El Antiguo Testamento contiene poesía erótica y una cantidad de episodios eróticos. La lujuria que siente el rey David por Betsabé lo lleva a espiarla en el baño desde un tejado; esto conduce al adulterio y al asesinato del marido, Uriah el hitita, pero no a la pérdida permanente de la condición de favorito de Dios que goza David. "Lo que ha hecho David desagrada a Dios", y Dios mata al primogénito de la pareja ilícita, pero luego Betsabé engendra a Salomón. De la lujuria proviene la sabiduría. Si Dios creó el mundo, entonces también creó el sexo, y una forma de interpretar este inextinguible interés sexual es como alabanza a la Creación. Dice la "Canción de Salomón": "La unión de tus muslos es como una joya, la obra de las manos de un diestro artífice".

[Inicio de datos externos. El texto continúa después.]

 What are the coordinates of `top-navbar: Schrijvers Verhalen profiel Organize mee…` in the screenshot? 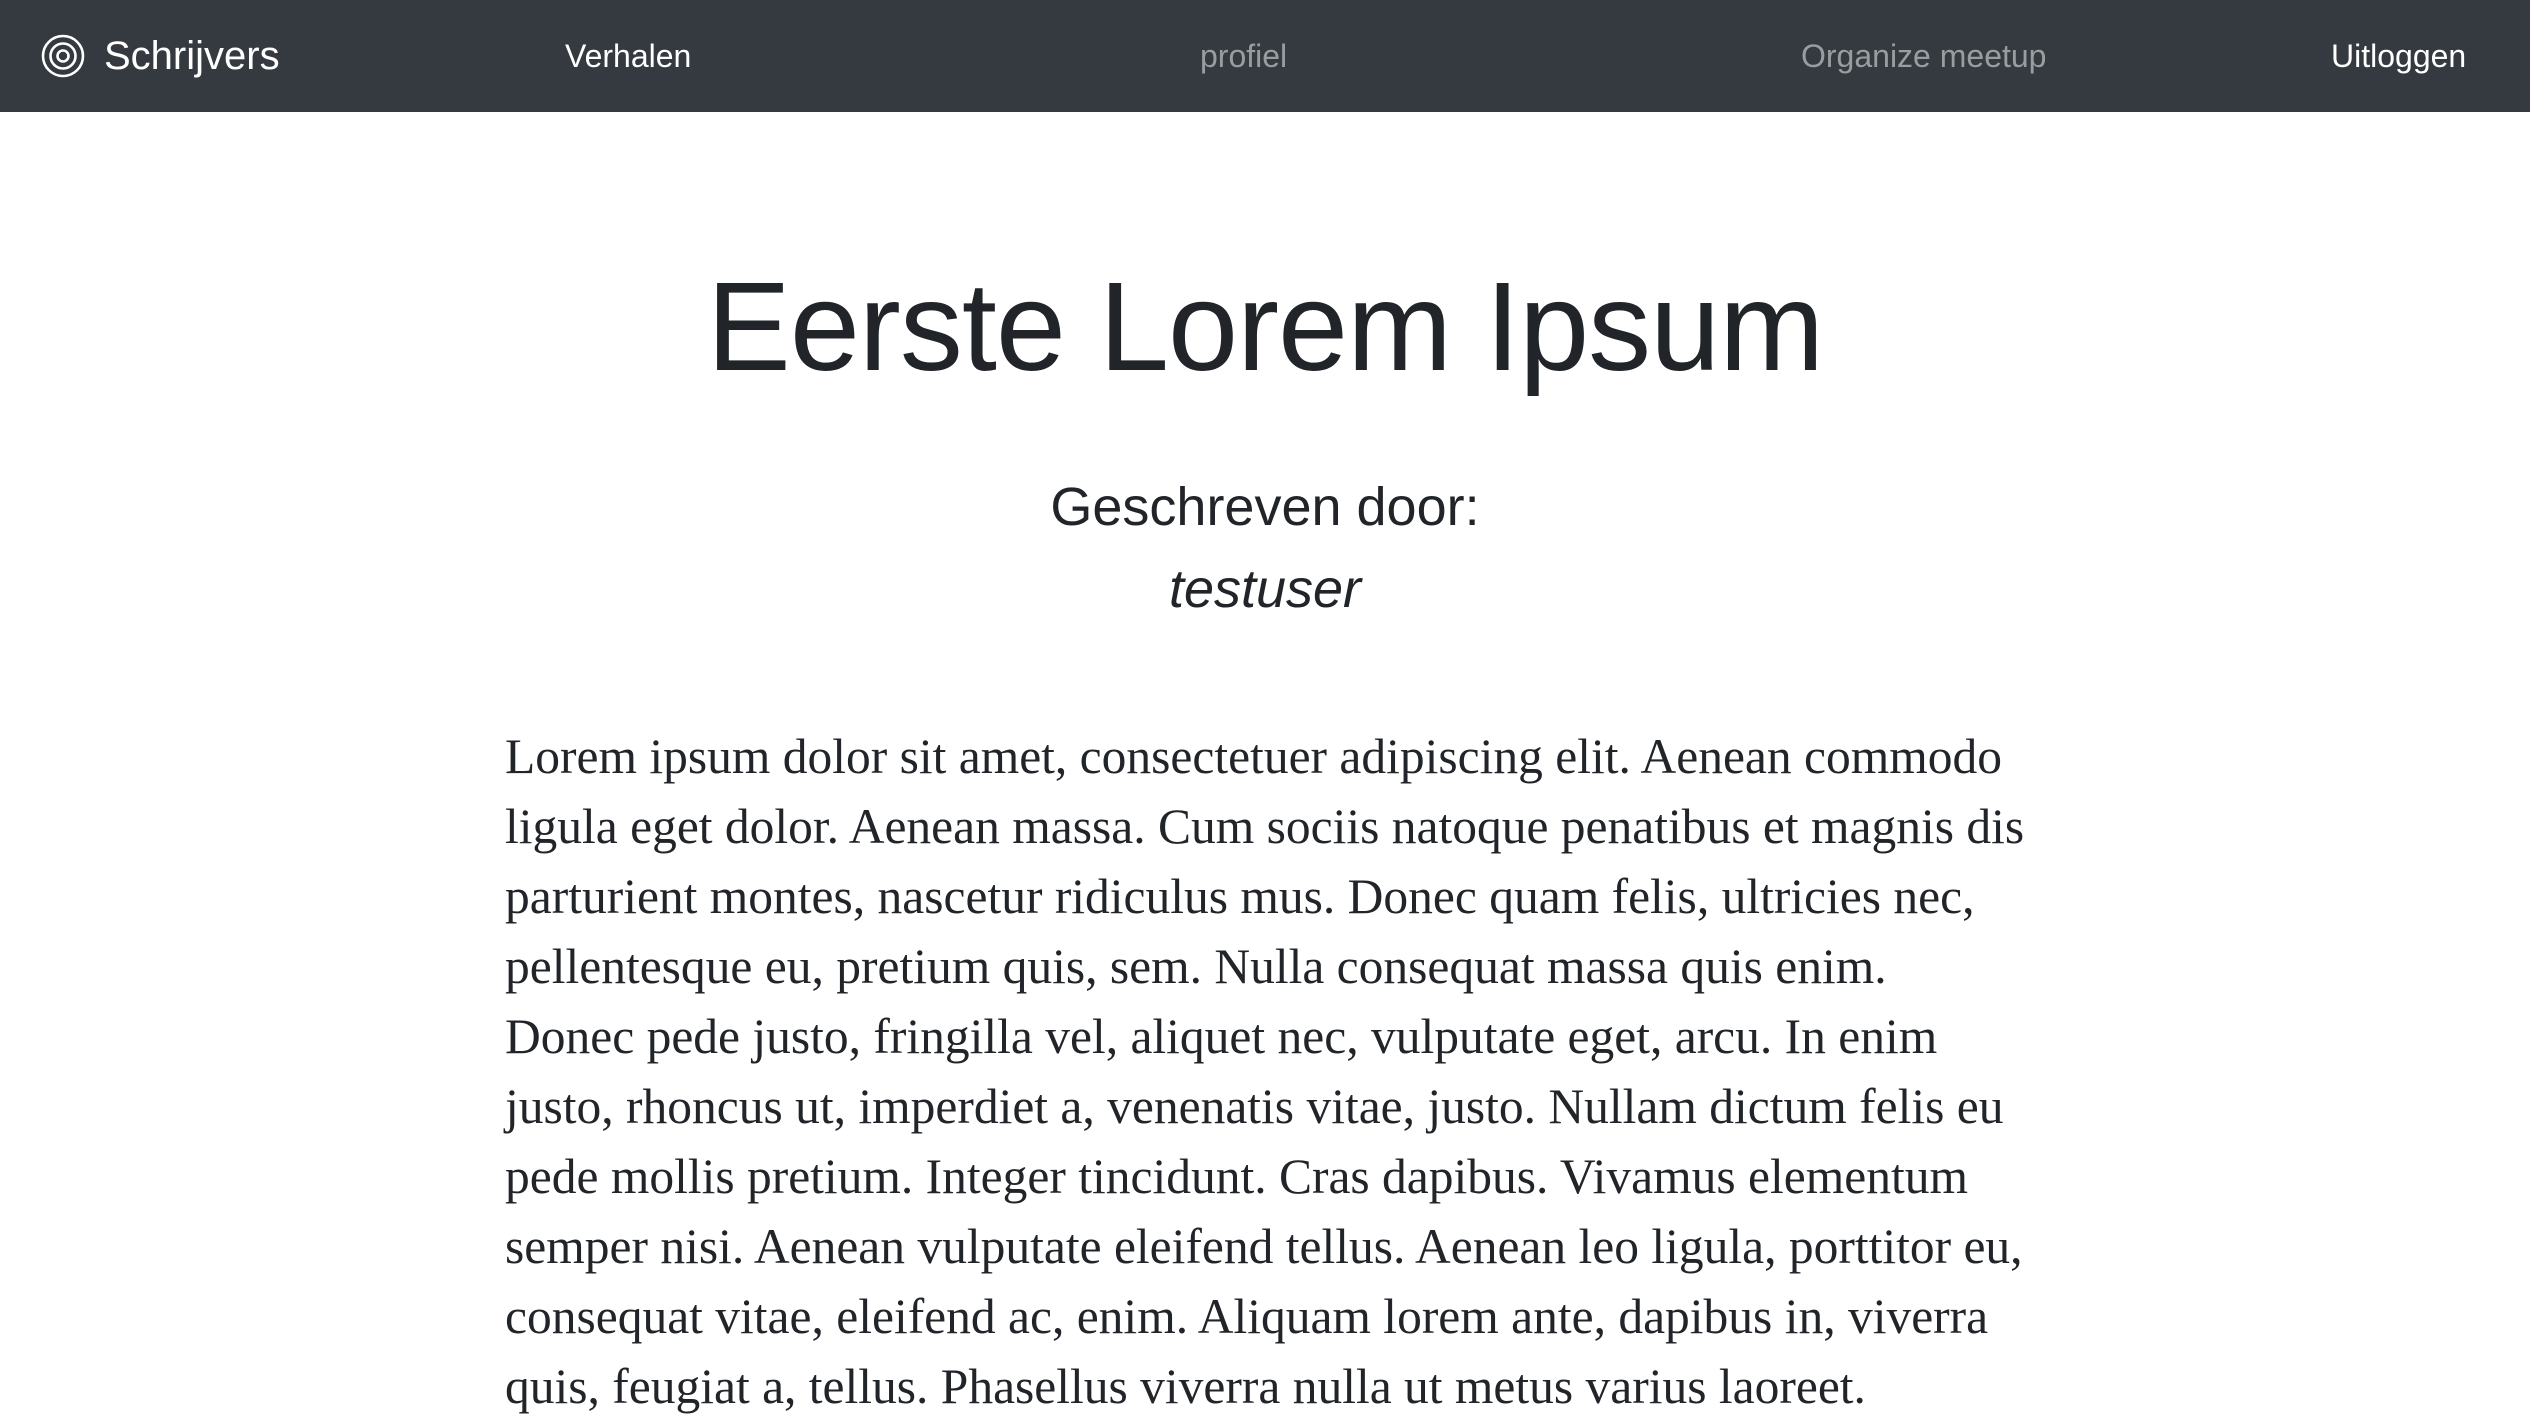 It's located at (1265, 56).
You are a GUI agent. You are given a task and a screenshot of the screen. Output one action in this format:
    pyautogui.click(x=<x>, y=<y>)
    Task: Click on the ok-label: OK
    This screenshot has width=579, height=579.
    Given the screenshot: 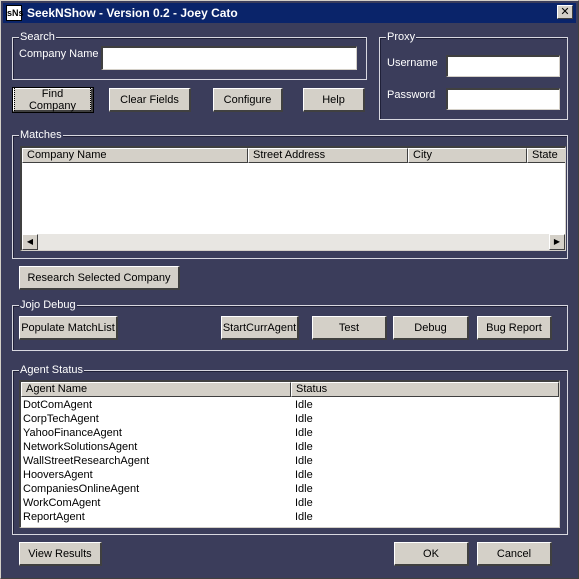 What is the action you would take?
    pyautogui.click(x=431, y=554)
    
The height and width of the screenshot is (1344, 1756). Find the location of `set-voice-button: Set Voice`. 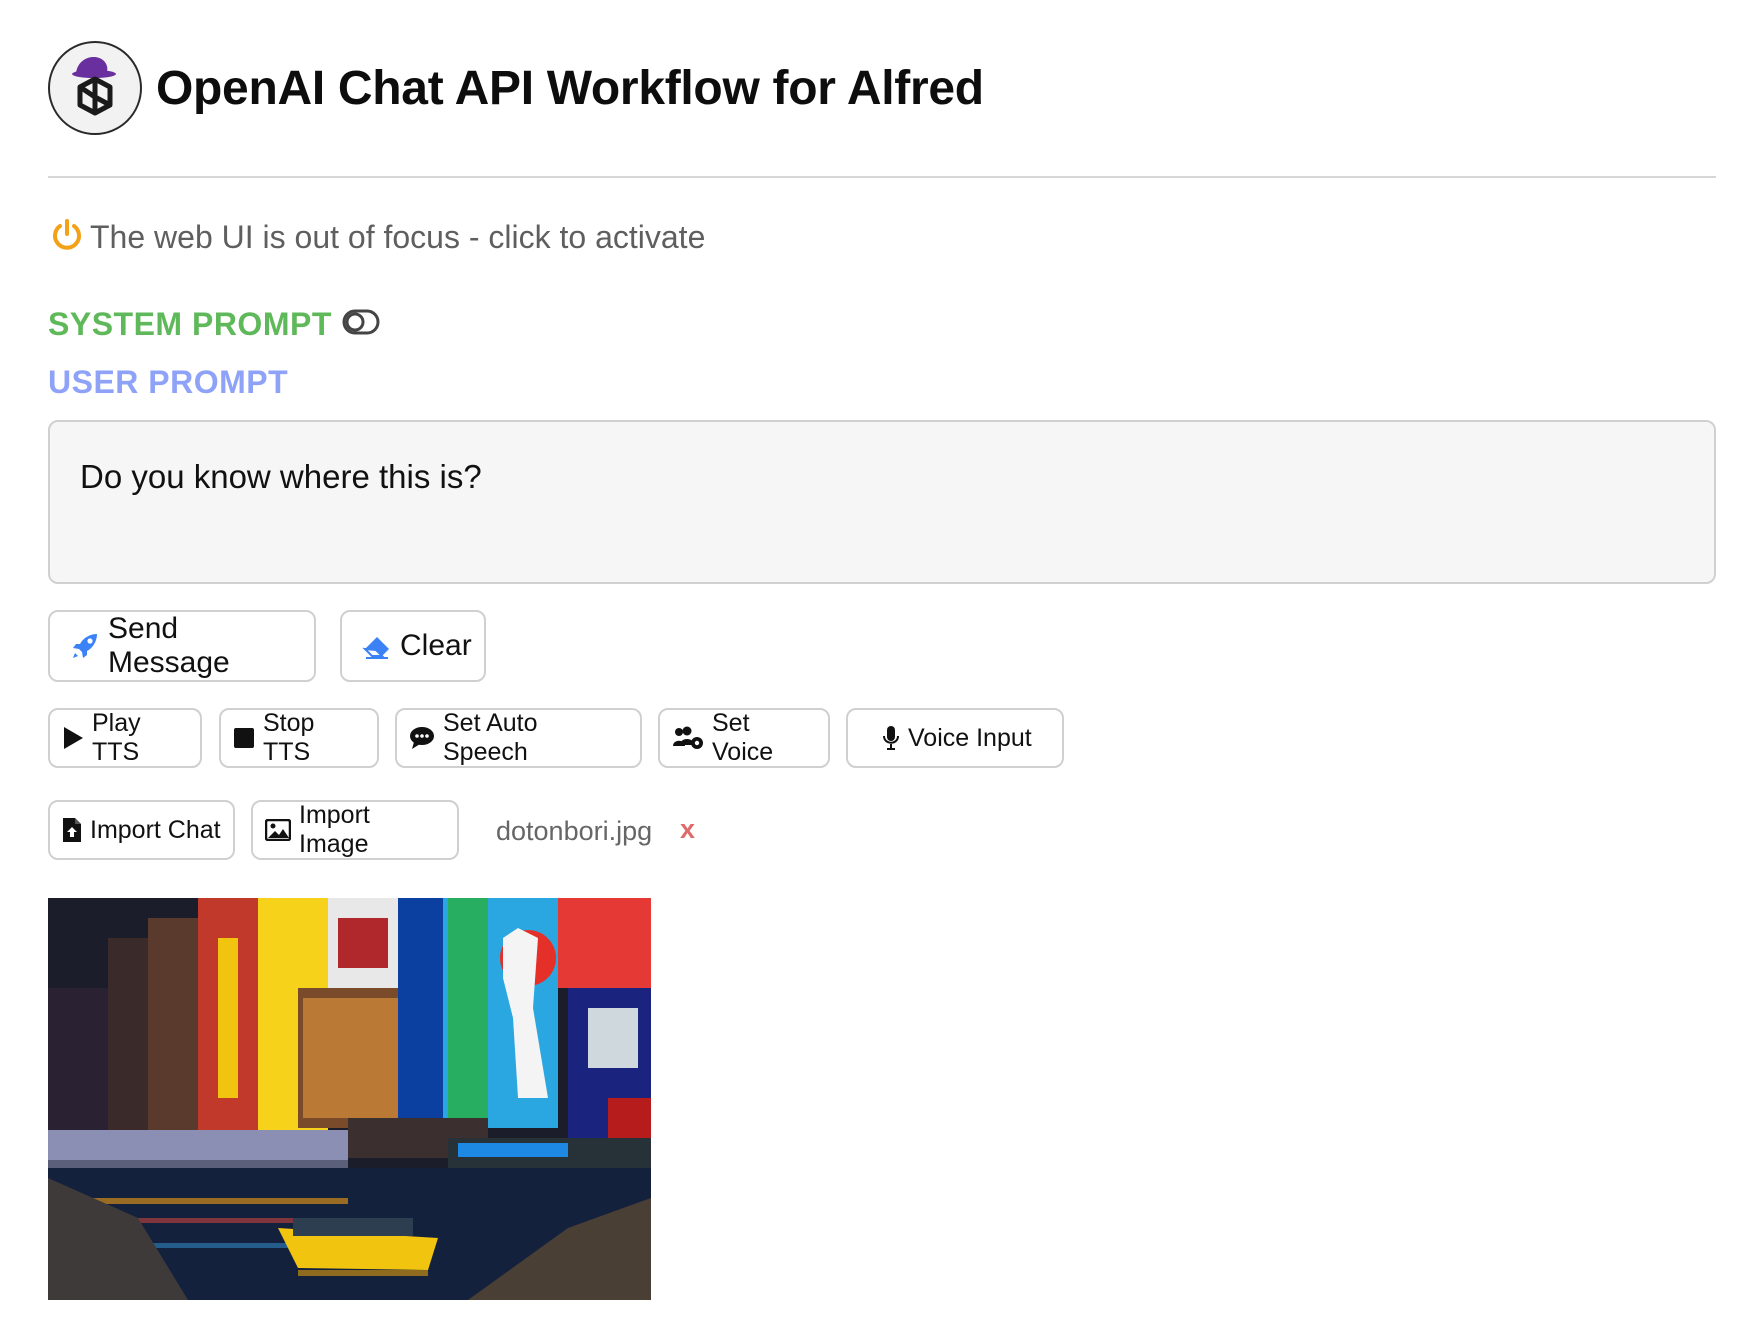

set-voice-button: Set Voice is located at coordinates (744, 738).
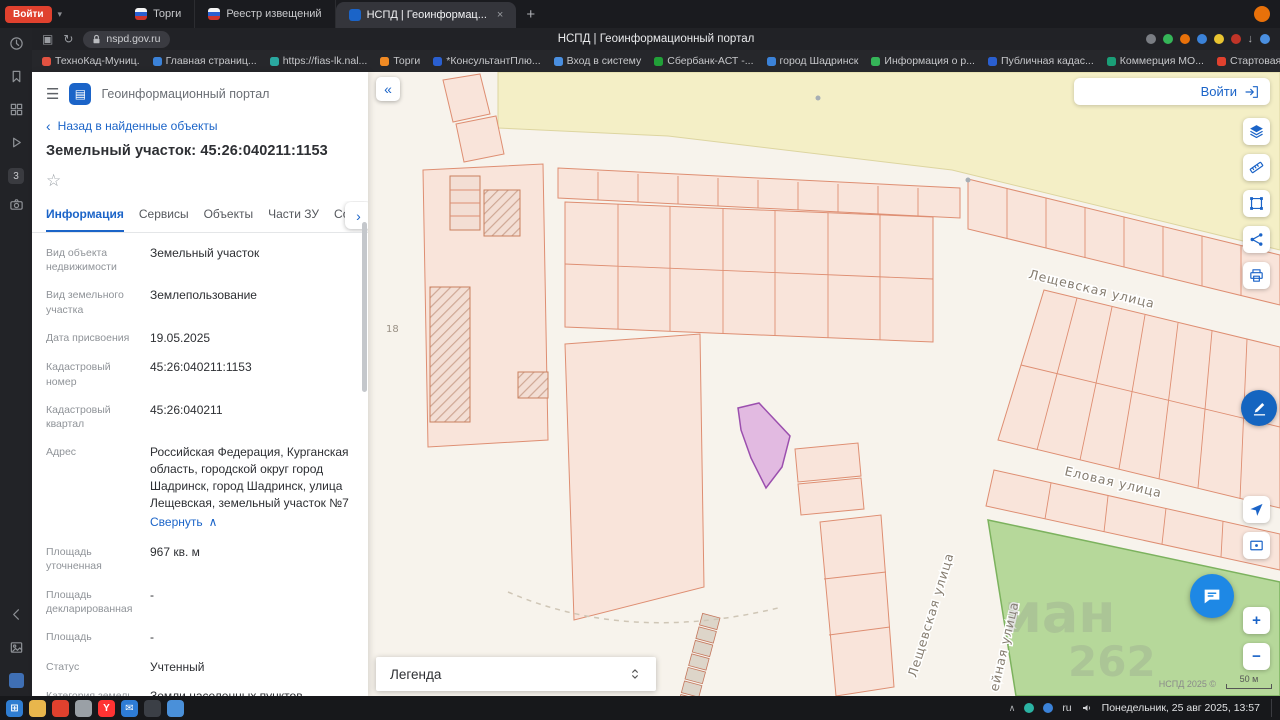  I want to click on draw-tools-button, so click(1259, 408).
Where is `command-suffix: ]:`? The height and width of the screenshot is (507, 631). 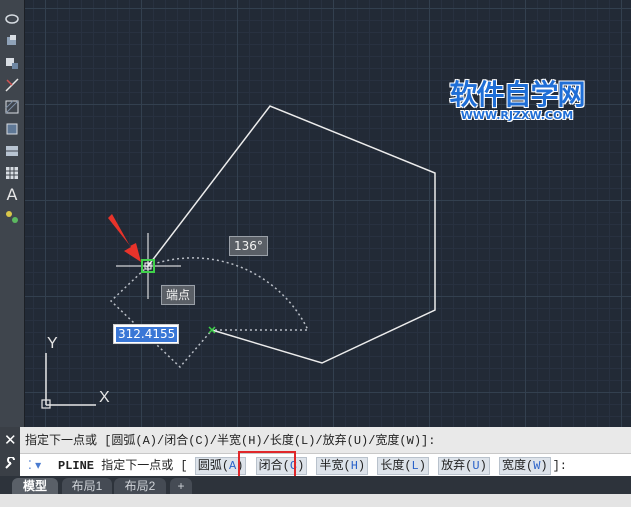 command-suffix: ]: is located at coordinates (560, 466).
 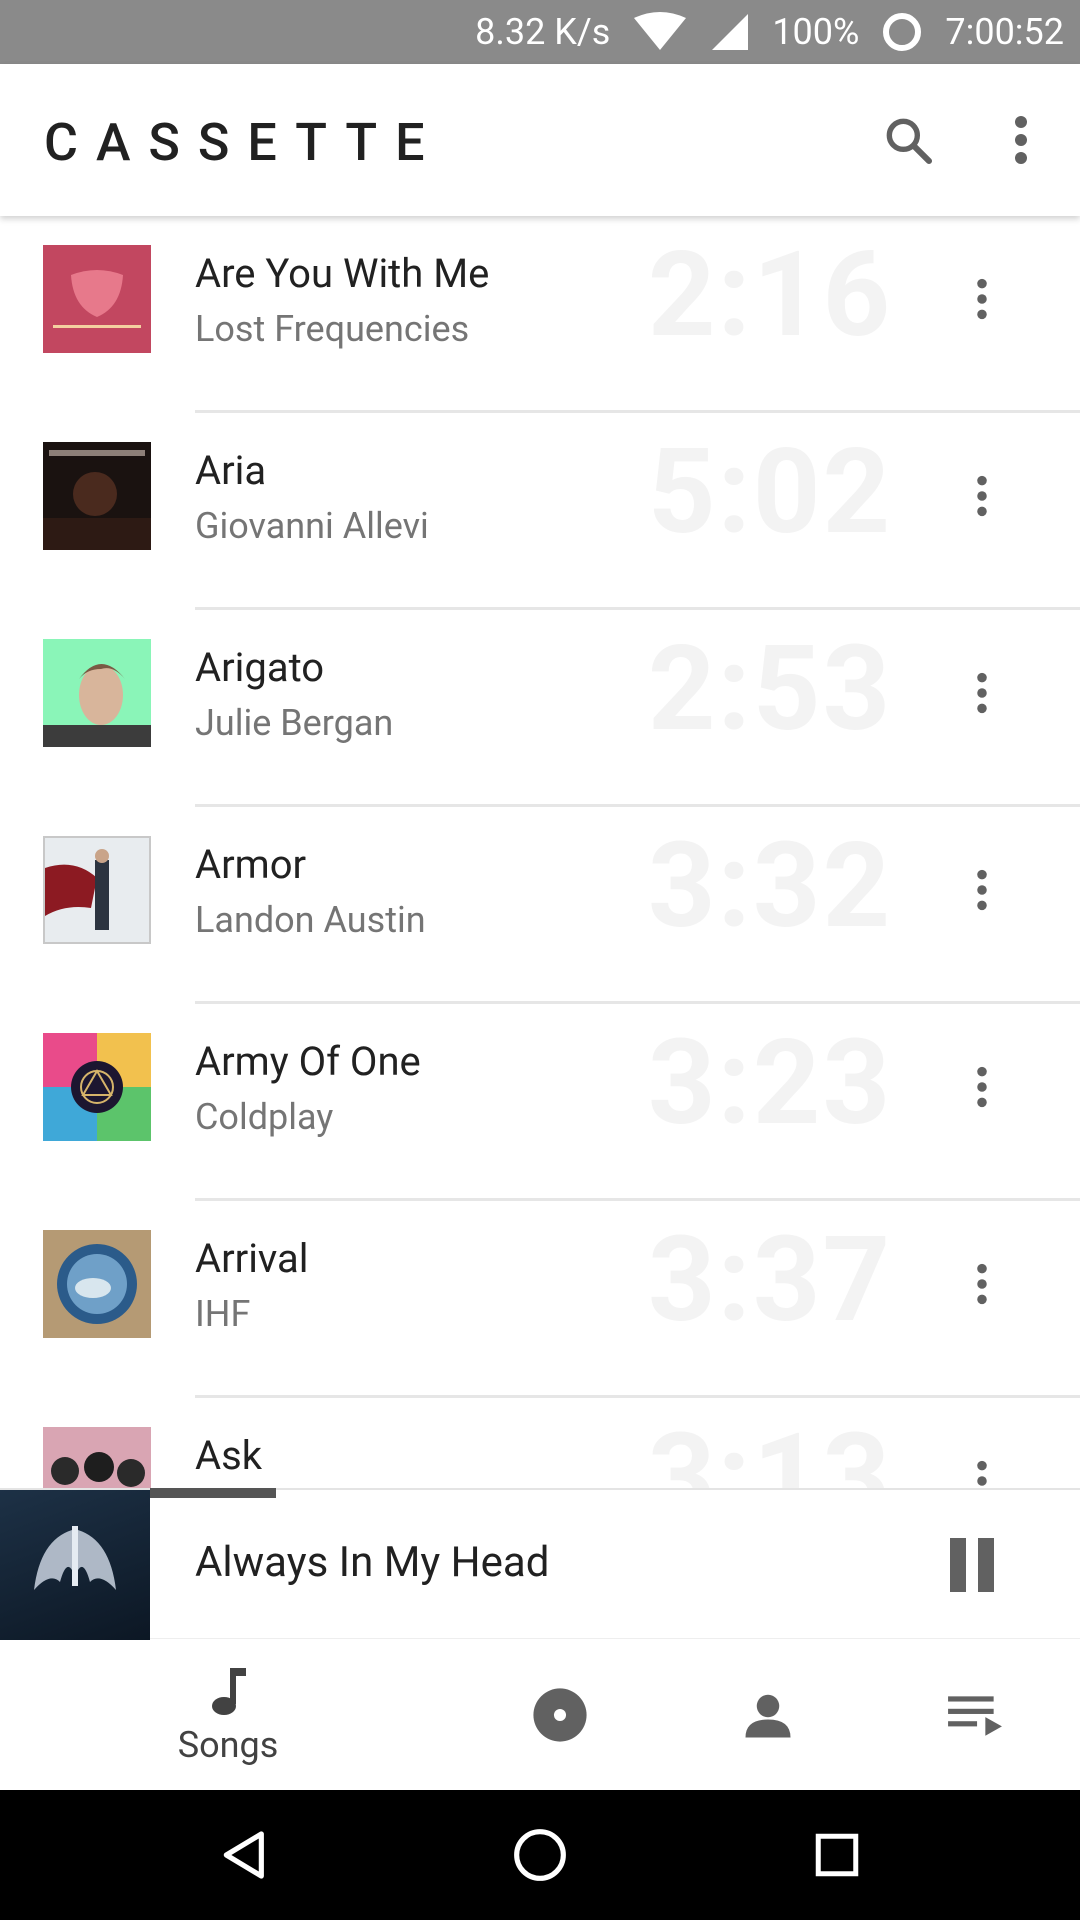 I want to click on song-title: Arrival, so click(x=252, y=1258).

Al admirar a otra persona, y al querer unir nuestra carne con la de esa persona, nos salimos de nuestra piel de una manera desinteresada y generosa, y entramos a compartir una sensación de belleza. Sin lujuria en el planeta, ¿qué crecería con felicidad y encanto? Hoy en día resulta fácil escribir perogrulladas liberales sobre el júbilo e inclusive la absoluta virtud de la actividad sexual. Lo que podemos perder con esta desenvoltura es el sentido del poder majestuoso que sentían los ascetas religiosos, el sentido del poder de la lujaria, capaz de unir a las almas a este mundo transitorio y traicionero, y de llevar a hombres y mujeres a extremos de obsesión. El sexo pierde algo cuando negamos su trágica contracara. Dice T.S. Eliot, al escribir sobre Baudelaire: "Por lo menos, él fue capaz de entender que el acto sexual como mal es más digno, menos aburrido, que el automatismo natural, animado y 'vital' del mundo moderno. Por lo menos para Baudelaire, la actividad sexual no es análoga a las sales de Kruschen". Es humano que cierto sentido de lo prohibido -lo que Freud llamaba "un obstáculo necesario para engrasar la marea de la libido y llevarla a su punto culminante"- otorgue a la lujuria su sabor y entusiasmo. Tal es la confusión de este mundo caído, donde los pecados yacen confundidos con la simiente del ser.